** WHAT TO WORK ON **
Reproduce every line of the material below word for word, omitting the pictures.

** SUPPLIED INFORMATION **
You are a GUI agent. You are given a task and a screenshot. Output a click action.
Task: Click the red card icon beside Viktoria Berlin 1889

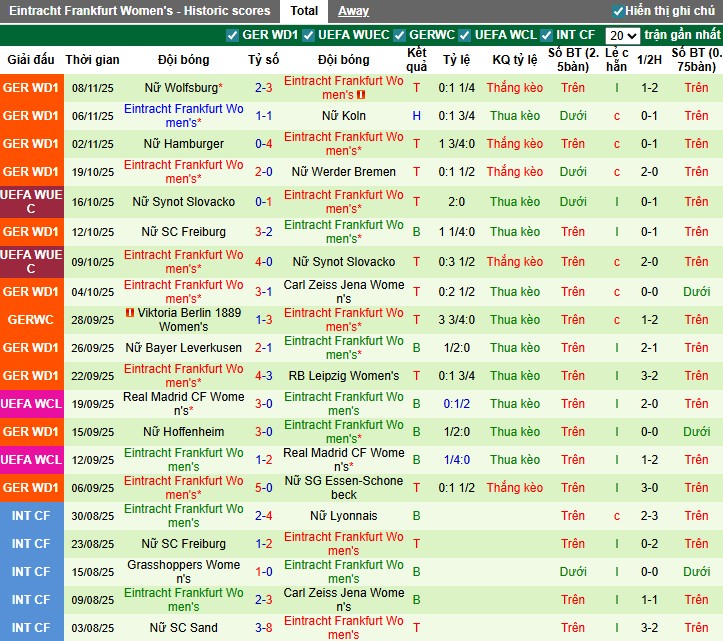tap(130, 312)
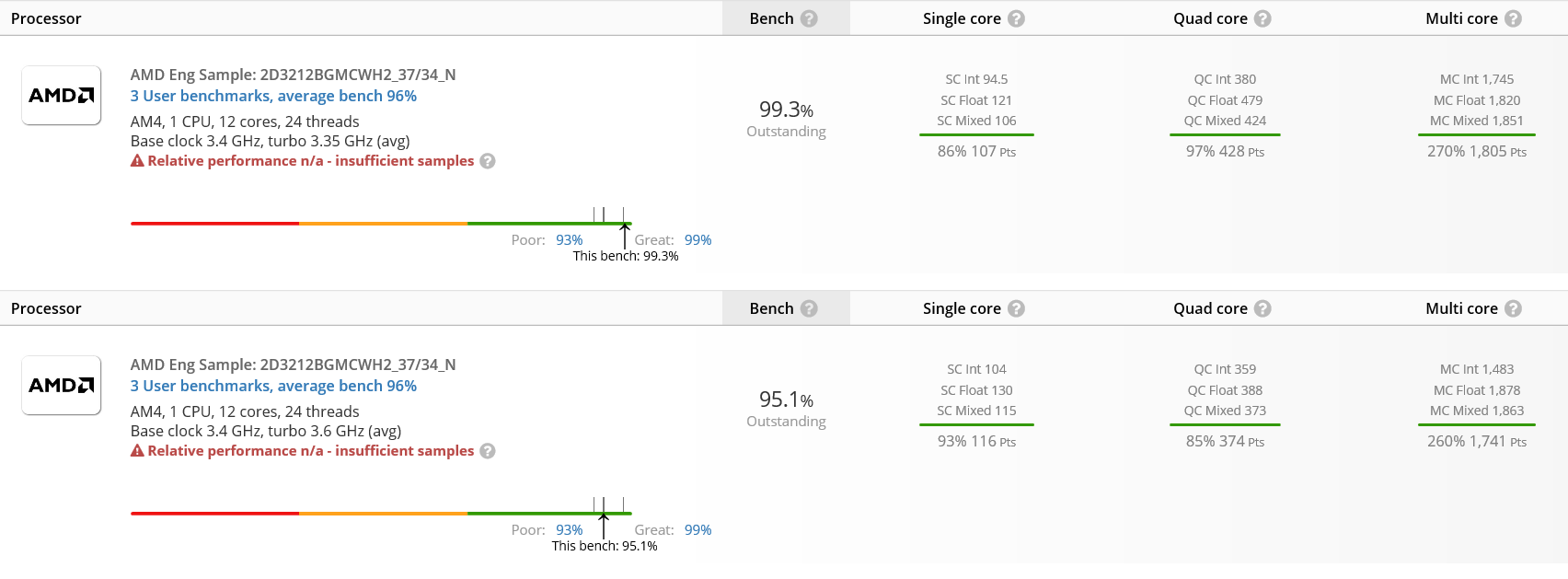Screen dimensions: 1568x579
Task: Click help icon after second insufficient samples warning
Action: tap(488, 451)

** RESULT OF THE TASK **
You are a GUI agent. You are given a task and a screenshot. Output a click action.
Task: Click the red card icon beside Viktoria Berlin 1889

tap(130, 312)
Screen dimensions: 1568x579
Task: Click help icon after second insufficient samples warning
Action: tap(488, 451)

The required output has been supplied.